* [Exercise task]
In the passage on backup deduplication below, what happens to a server's data if it is backed up to one node one night and to another node the next night?

* [Selected text]
Let’s suppose that you are able to properly group together related backups, and to create several equal-sized backup portions to divvy up amongst several dedupe appliances. Wouldn’t local dedupe be OK then? Sure – for a while. But things never remain the same. Systems grow at different rates, and at some point some systems will become too big to fit into a single dedupe appliance. This means that the difficult process of creating equally sized backup portions is an ongoing one, adding to the operational cost of your systems. If you had global dedupe, there is no need for this process during deployment – and certainly no need to do this on a regular basis.

Availability is the next challenge because you’re pointing backups to a single device. What happens if that device becomes unavailable? Your backups stop, that’s what happens. You could load-balance your backups across two devices to solve this problem, but then you would ruin your dedupe ratio. If one night a given server is backed up to one node, and the next night it’s backed up to another node, its data will get stored twice — exactly the thing you didn’t want to happen. This decreases your dedupe ratio (AKA increases your cost). Therefore, you’re stuck with pointing your backups to a single device and having no failover or load balancing.

The bigger your servers are, the more important load-balancing becomes. In fact, it can actually save you money. Suppose you had seven 20-TB servers to back up and a 12-hour backup window. Assuming you were doing a weekly full backup, the first thing you would do is schedule a full backup of one node every night, and you would want to do an incremental backup of the other six nodes each night as well. An 5-10% incremental would create an additional load of 1-2 TB per node per night, for a total load of 6-12 TB of additional backup traffic – creating an total load of 26-32 TB per night, requiring a throughput of 700–888 MB/s for a 12-hour backup window.

* [Record set]

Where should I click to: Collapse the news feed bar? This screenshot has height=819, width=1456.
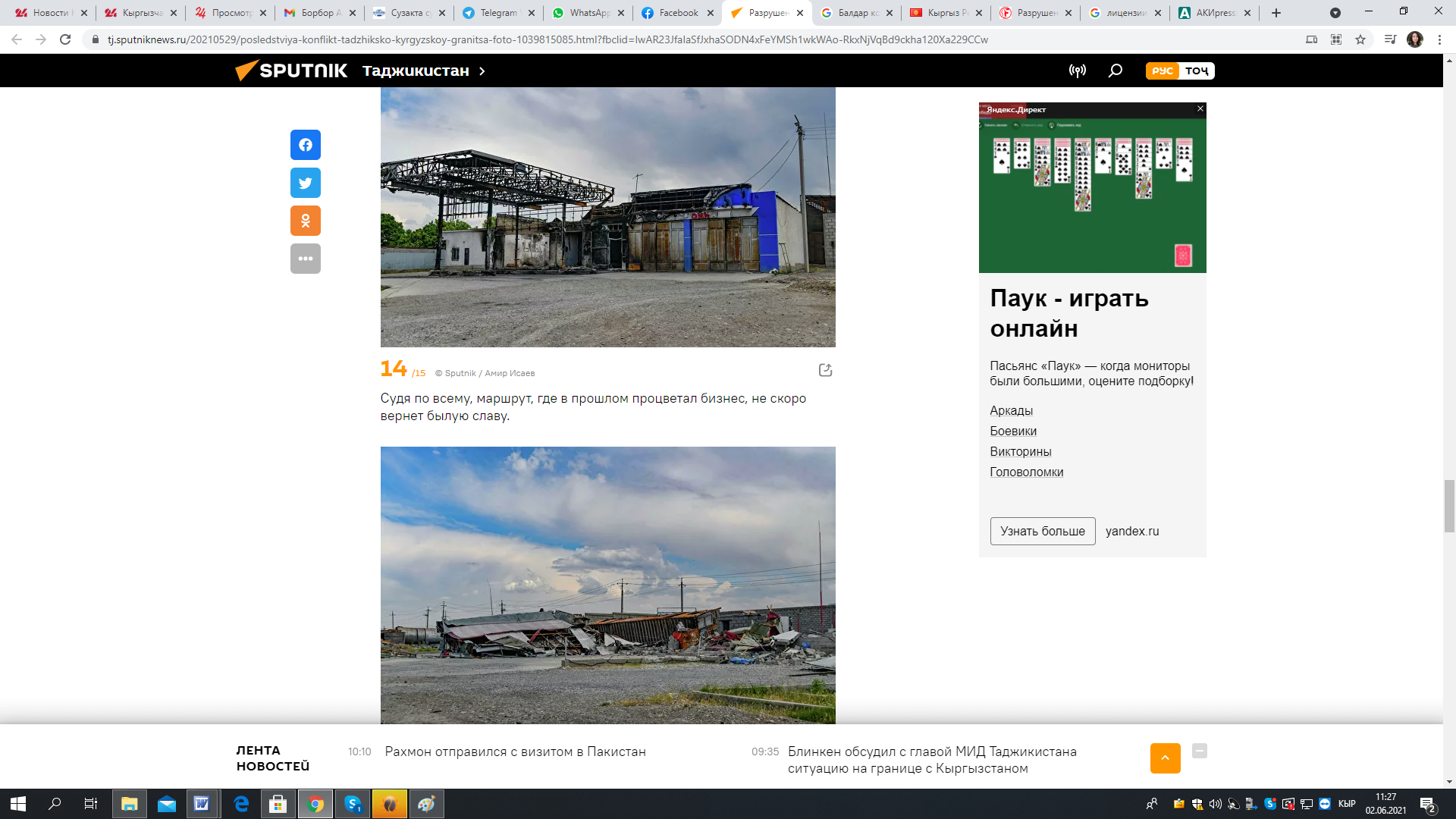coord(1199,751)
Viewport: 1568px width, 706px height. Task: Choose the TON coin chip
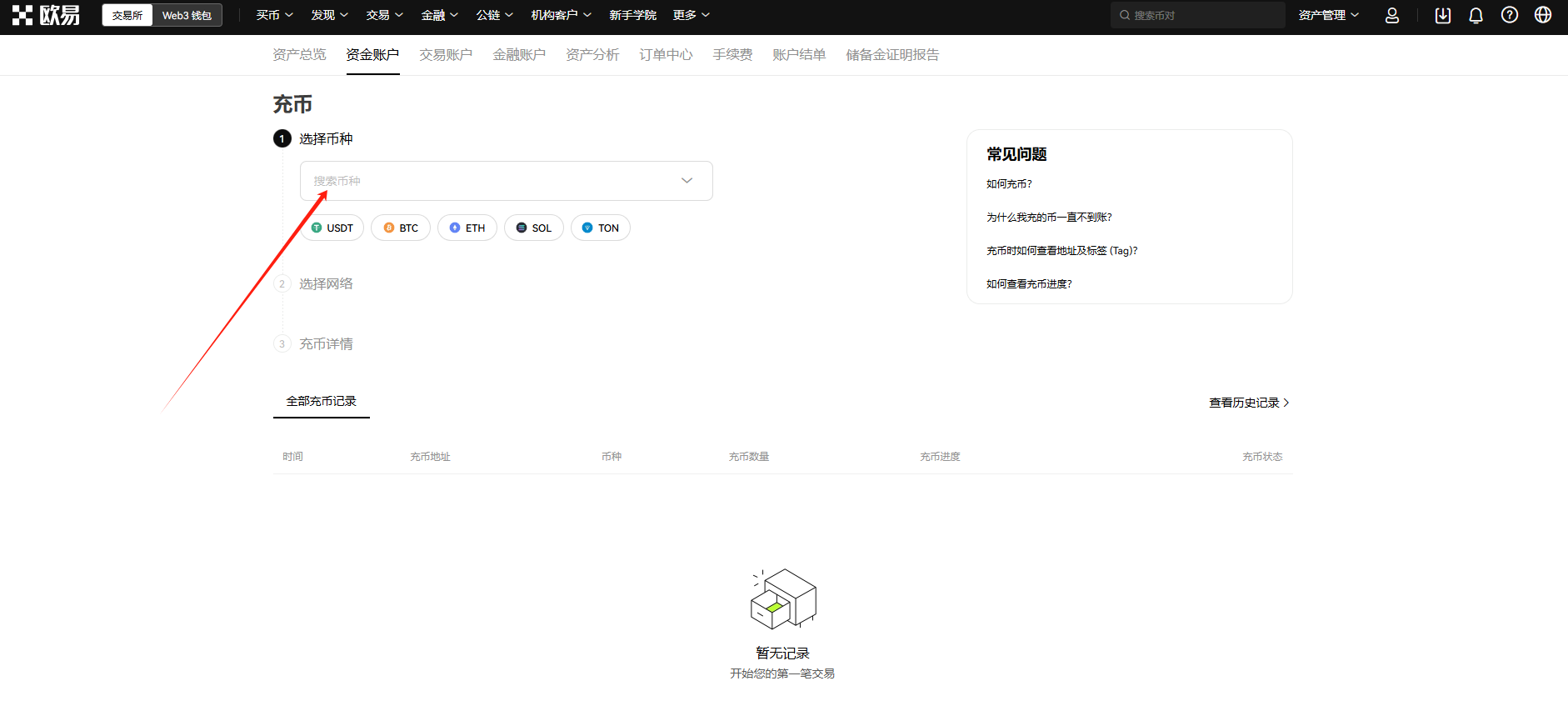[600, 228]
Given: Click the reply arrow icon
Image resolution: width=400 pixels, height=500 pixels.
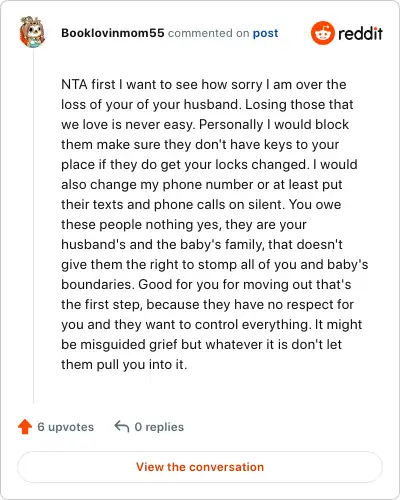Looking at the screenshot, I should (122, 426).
* * *
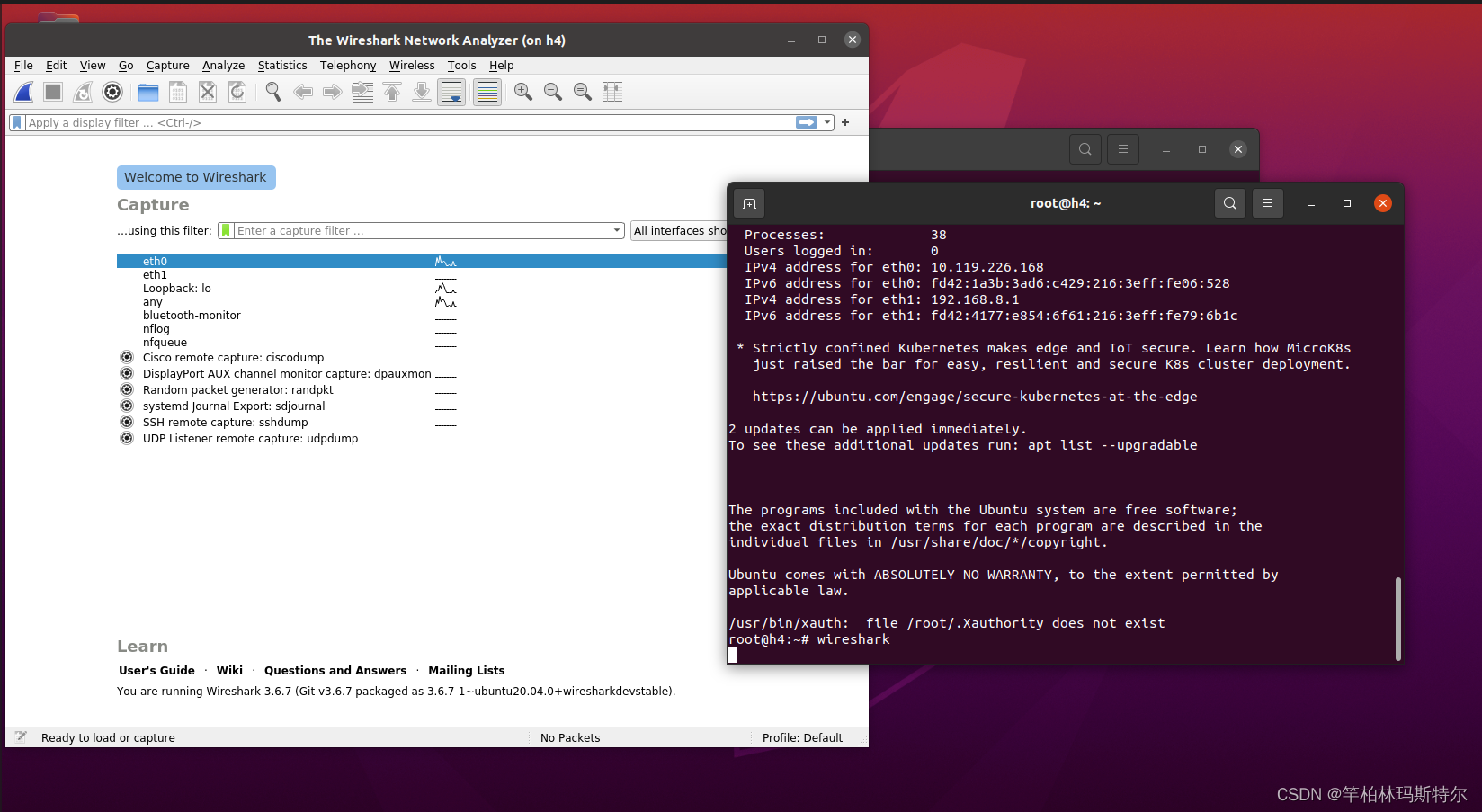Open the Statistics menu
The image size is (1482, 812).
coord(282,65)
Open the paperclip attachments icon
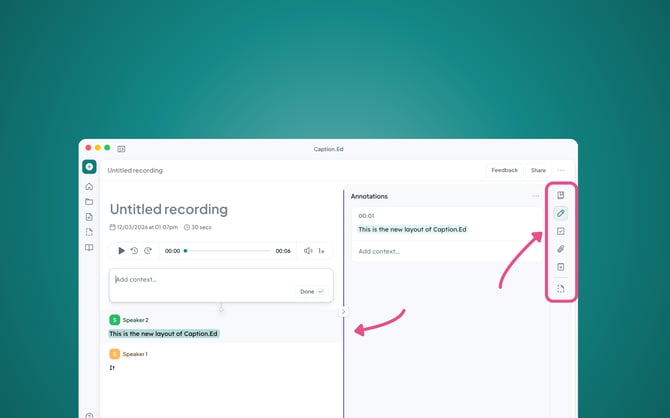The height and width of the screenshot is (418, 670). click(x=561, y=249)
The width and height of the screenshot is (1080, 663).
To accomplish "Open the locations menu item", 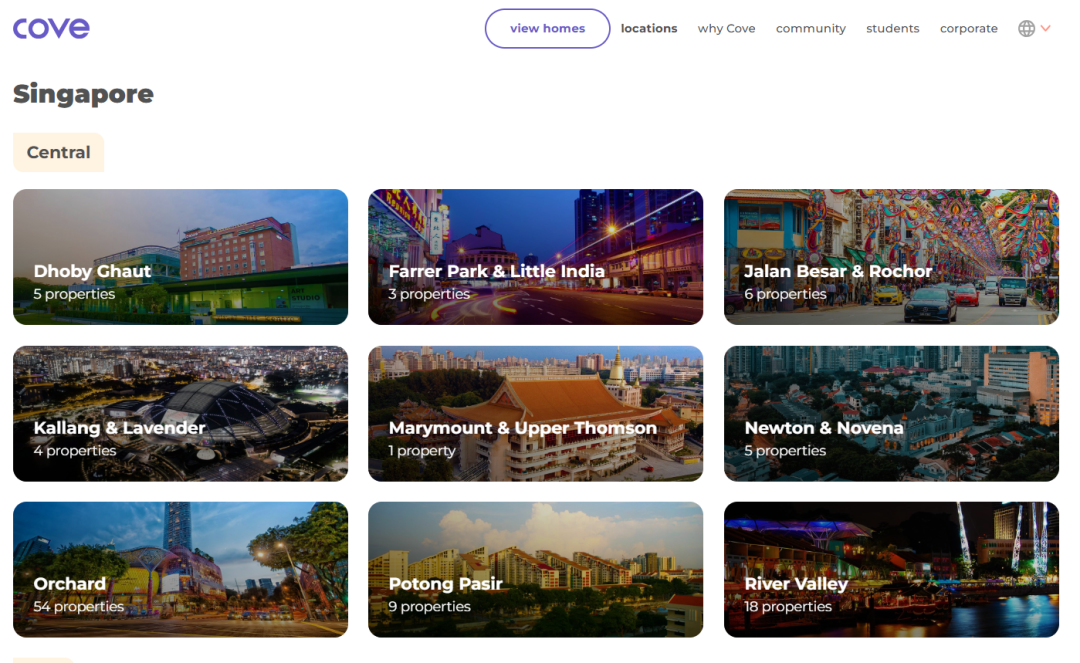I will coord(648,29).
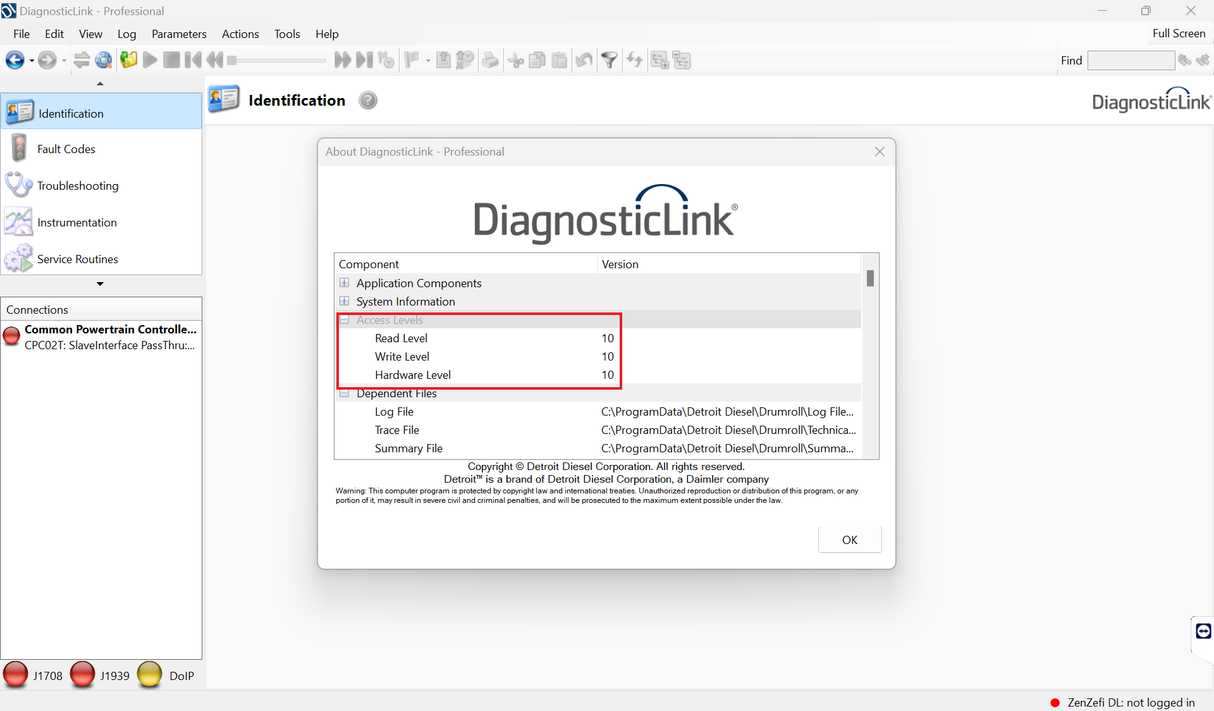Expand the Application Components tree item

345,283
* * *
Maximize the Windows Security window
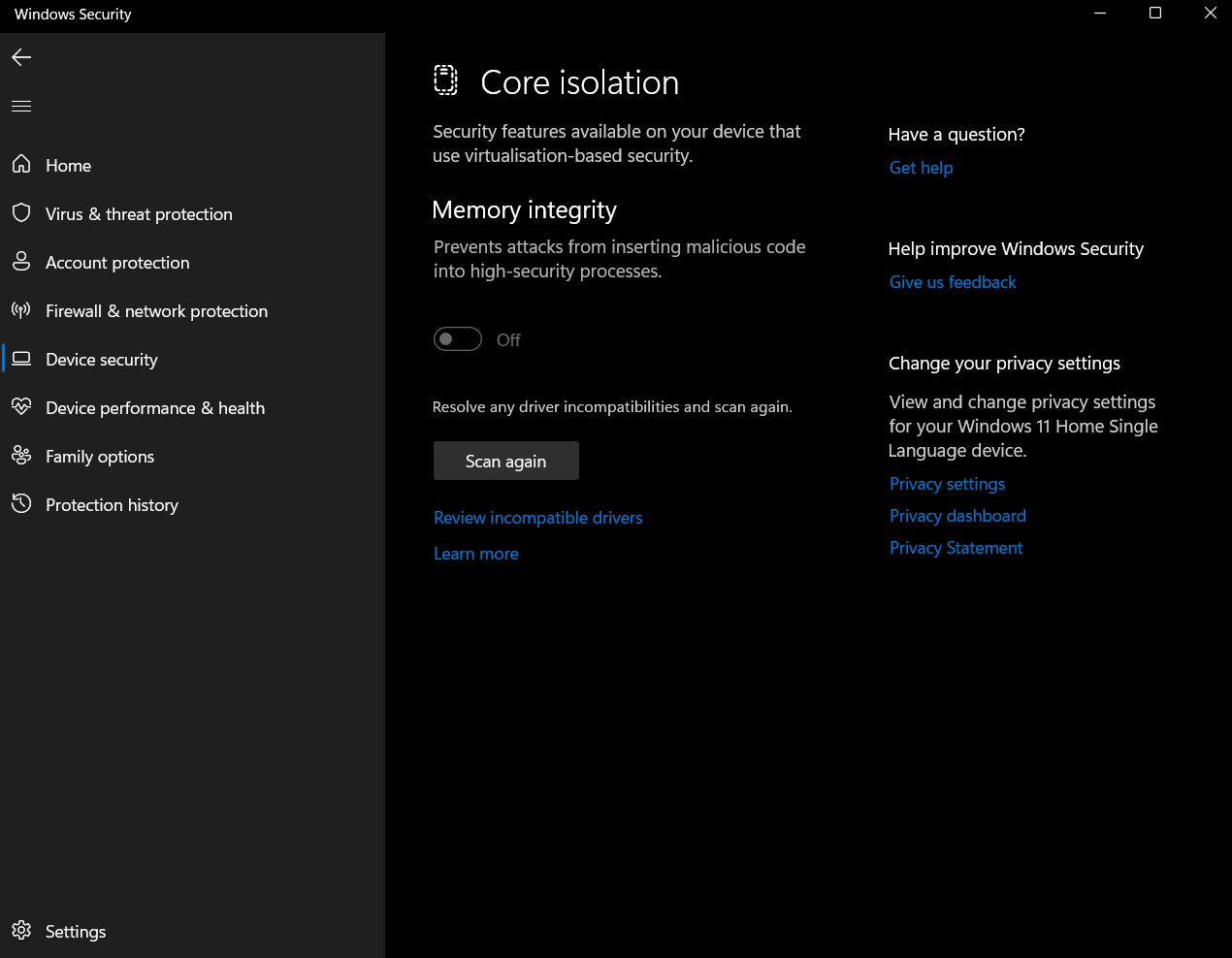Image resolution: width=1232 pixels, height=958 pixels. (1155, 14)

* [Problem solution]
Its data gets stored twice.